O sr. disse que o presidente Jair Bolsonaro será indiciado "com certeza". Quais seriam as tipificações?
Renan Calheiros - Detalhadamente,
ainda não as temos. E a partir do dia 15 eu vou colher o ponto de vista de cada
senador da CPI.
Mas há um consenso de que o Bolsonaro
é um mercador da morte. Sua trajetória é autoexplicativa: defendeu matar 30 mil
brasileiros, ainda quando deputado federal, inclusive o presidente Fernando
Henrique Cardoso. Idolatra ditadores carniceiros como Pinochet, Ustra,
Stroessner, Médici, tem vínculos inegáveis com a face mais assustadora da
morte, as milícias.
Quer dizer, continua defendendo
armamento, fala em armar a população, em fuzilar adversários. E foi decisivo
para a morte de milhares de brasileiros.
É um facínora, e esse governo criou o
gabinete da morte, um ministério paralelo, também responsável pelo extermínio
dos brasileiros. Por causa disso tudo, desse impedimento óbvio e majoritário,
ele será responsabilizado.
O sr. poderia mencionar alguns crimes ou quantos seriam?

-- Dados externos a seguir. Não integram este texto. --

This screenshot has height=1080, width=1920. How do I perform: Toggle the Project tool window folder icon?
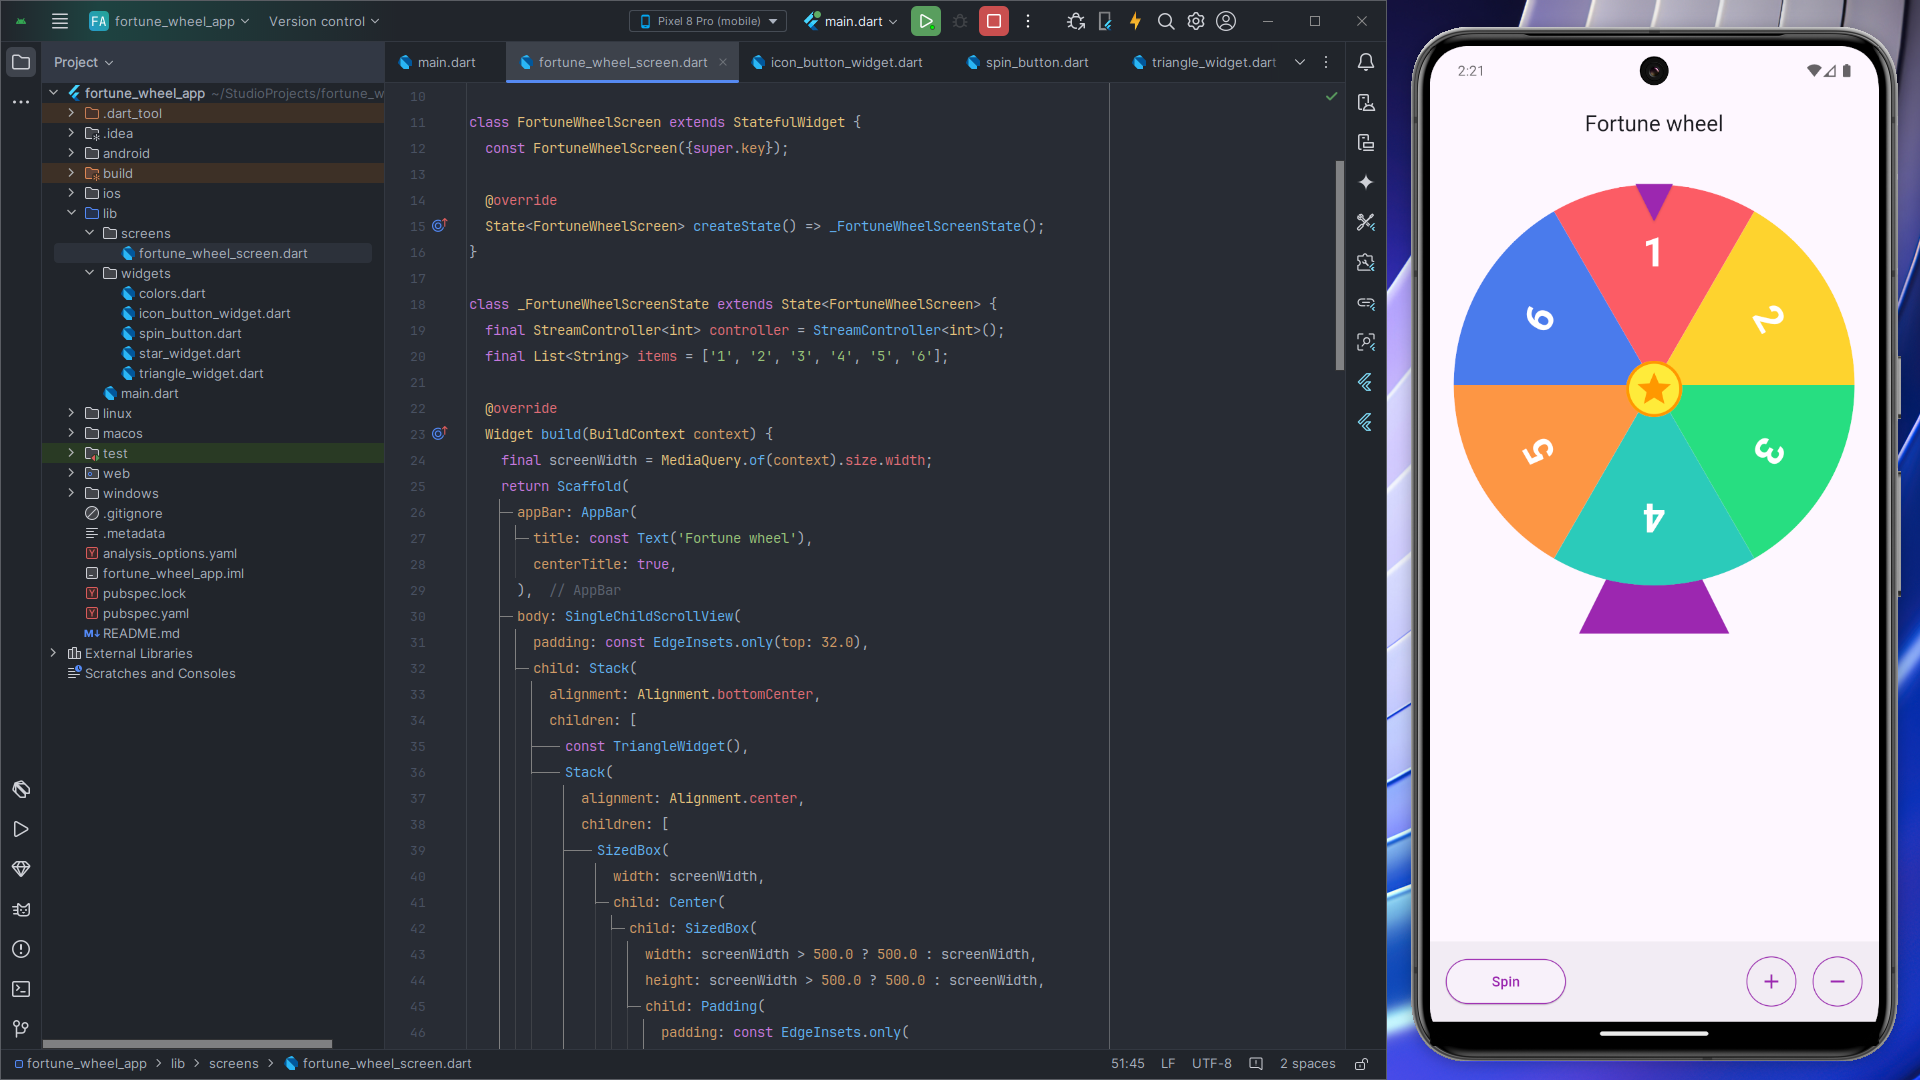pyautogui.click(x=21, y=62)
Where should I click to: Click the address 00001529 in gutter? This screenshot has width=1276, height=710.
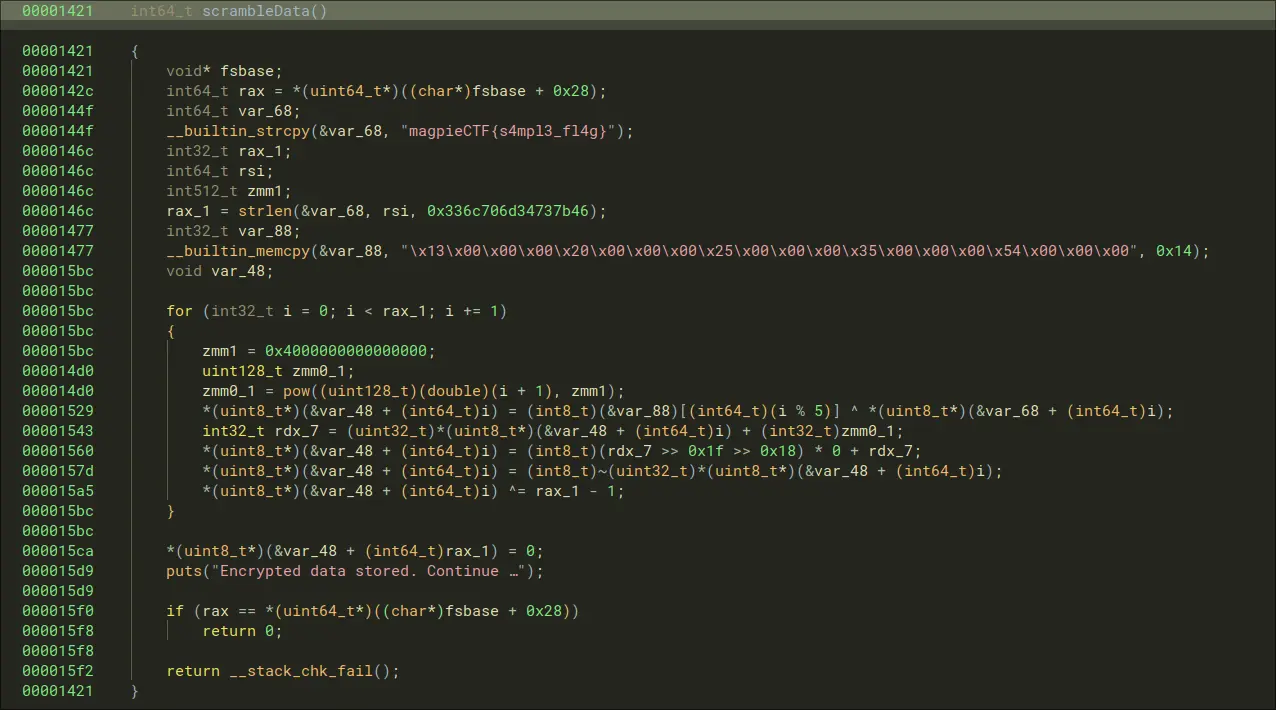pyautogui.click(x=57, y=411)
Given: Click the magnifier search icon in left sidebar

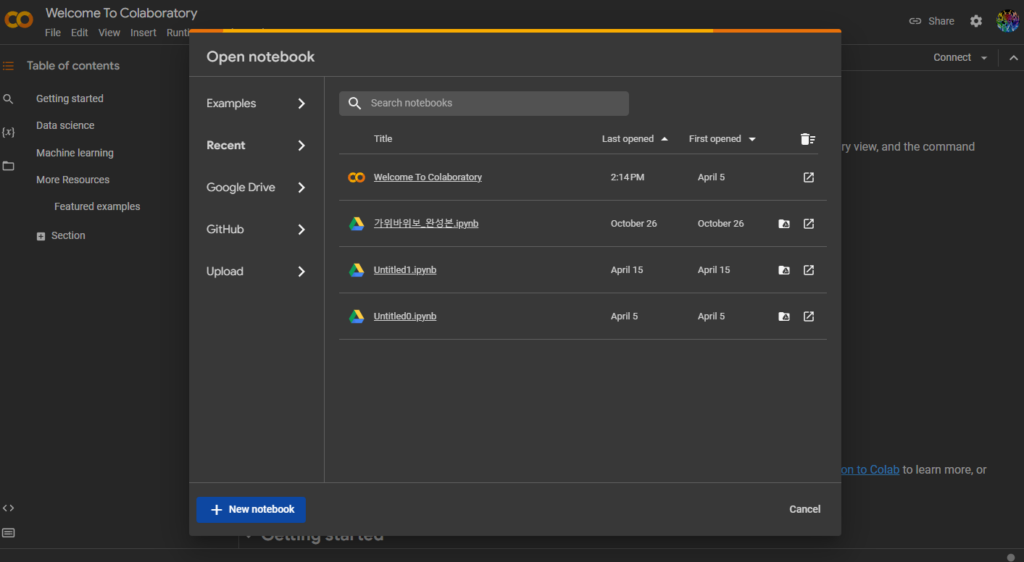Looking at the screenshot, I should [9, 99].
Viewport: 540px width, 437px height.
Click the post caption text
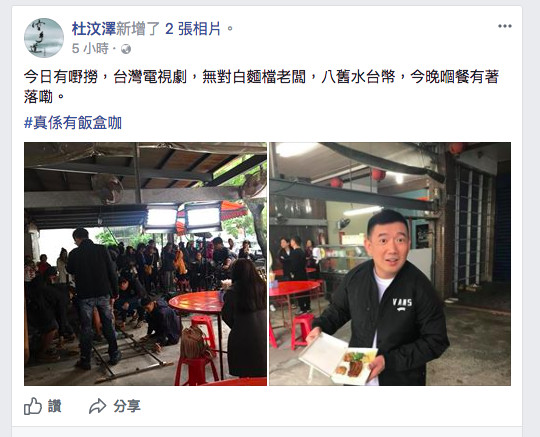tap(261, 86)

Renan Calheiros - Nós já temos a
especificação de 11 crimes e vários agravantes. Mas não há ainda uma conclusão,
porque antes de qualquer coisa eu vou ouvir os senadores.
Cogita propor o indiciamento de filhos do presidente?
Renan Calheiros - Evidentemente que
eu não posso dizer o que estou cogitando, não posso antecipar, porque todas
dependerão da maioria da CPI e não apenas do relator.
Mas nós estamos estudando todas essas
hipóteses, inclusive em relação aos filhos, na negociação de vacinas, de defesa
do que aconteceu na Prevent Senior, no gabinete do ódio, nas fake news.
Quem serão os personagens centrais do relatório?
Renan Calheiros - Todos cujas
condutas foram investigadas serão responsabilizados. Esses encaminhamentos
[relativos a pessoas sem foro especial] não serão feitos para a
Procuradoria-Geral da República. Serão feitos a instâncias inferiores do
Ministério Público Federal.
Mas todos serão responsabilizados,
aqueles cujas comprovações a comissão parlamentar de inquérito observou durante
os trabalhos.
Existem figuras principais. O general
[Eduardo] Pazuello é um, o coronel Élcio Franco, o presidente da República,
tiveram participações comprovadas na materialização do que aconteceu no Brasil
e no custo que se pagou com vidas. Esses são os principais, mas vamos ter o
indiciamento de mais de 40 pessoas.
Há provas suficientes para ligar o caso Prevent Senior ao governo?
Renan Calheiros - O caso da Prevent
Senior, agora na reta final, e o de Manaus foram os mais aterradores de nossa
apuração.
Eles nos remetem a experiências
macabras do Terceiro Reich com seres humanos, teste de remédios, resistência
física e até mesmo experiências cruéis com gênios de Josef Mengele, com hinos
entoando a obediência e lealdade. É algo macabro, desumano, criminoso.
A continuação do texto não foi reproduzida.